Use Linear Spectral Unmixing to determine the relative abundance of materials that are depicted in multispectral or hyperspectral imagery based on the materials’ spectral characteristics.

You can also write a script to perform Linear Spectral Unmixing using the LinearSpectralUnmixing task.

The reflectance at each pixel of the image is assumed to be a linear combination of the reflectance of each material (or endmember) present within the pixel. For example, if 25% of a pixel contains material A, 25% of the pixel contains material B, and 50% of the pixel contains material C, the spectrum for that pixel is a weighted average of 0.25 times the spectrum of material A, plus 0.25 times the spectrum of material B, plus 0.5 times the spectrum of material C. So, given the resulting spectrum (the input data) and the endmember spectra, Linear Spectral Unmixing solves for the abundance values of each endmember for every pixel.

The number of endmembers must be less than the number of spectral bands, and all of the endmembers in the image must be used. Spectral unmixing results are highly dependent on the input endmembers; changing the endmembers changes the results. For additional information, see Spectral Tools References and Linear Spectral Unmixing Results.

Linear Spectral Unmixing has two constraint options: unconstrained or a partially constrained unmixing. In the unconstrained method, abundances may assume negative values and are not constrained to sum-to-unity (one). ENVI also supports an optional, variable-weight, unit-sum constraint in the linear-mixing algorithm. This allows you to define the weight of a sum-to-unity constraint on the abundance fractions. It also permits proper unmixing of MNF transform data, with zero-mean bands.

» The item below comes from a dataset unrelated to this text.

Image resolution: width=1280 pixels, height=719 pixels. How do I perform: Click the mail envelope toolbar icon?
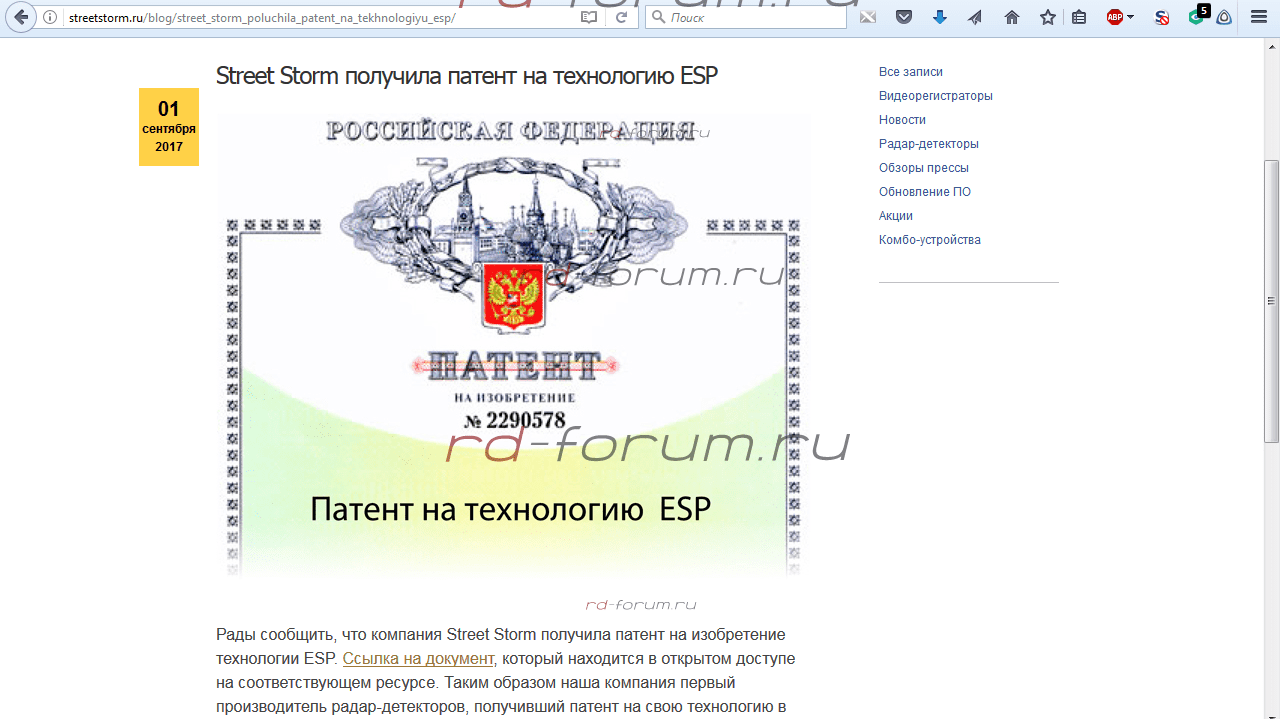point(868,17)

You pick a weight factor (the default value is 1) for the extra constraint equation. This weighted unit-sum constraint is then added to the system of simultaneous equations in the unmixing inversion process. Larger weights in relation to the variance of the data cause the unmixing to honor the unit-sum constraint more closely. To strictly honor the constraint, the weight should be many times the spectral variance of the data.

Note: If not all endmembers are known or if you only want to map a few endmembers, use Matched Filtering (MF) or Mixture-Tuned Matched Filtering (MTMF).

  1. From the Toolbox, select Spectral > Linear Spectral Unmixing. The Unmixing Input File dialog appears.
  2. Select an input file and perform optional spatial and spectral subsetting, and/or masking, then click OK.
  3. Click OK. The Endmember Collection:Unmixing dialog appears.
  4. Select endmember spectra from a variety of sources (ASCII spectra, spectral libraries, spectral plots, statistics files, ROIs). Spectra from all sources are automatically resampled to match the wavelengths of the multiband image being unmixed.

  5. Click Apply. The Unmixing Parameters dialog appears.
  6. To apply a unit-sum constraint in the unmixing, use the toggle button to select Yes and enter a Weight value. This weight is added to the system of simultaneous equations in the unmixing inversion process. Larger weights cause the unmixing to honor the unit-sum constraint more closely.
  7. Select output to File or Memory.
  8. Click OK.

Linear Spectral Unmixing Results

The pixel values of these images indicate the fraction of the pixel that contains the endmember material corresponding to that image. For example, a pixel from the #1 Abundance image with a value of 0.45 indicates that 45% of the pixel contains endmember #1. If many pixels have values above 1.0 or below 0.0, this indicates that one or more of the endmembers chosen for the analysis are probably not well-characterized, or that one or more additional endmembers are missing from the analysis. View the RMS error image to help determine areas of missing or incorrect endmembers.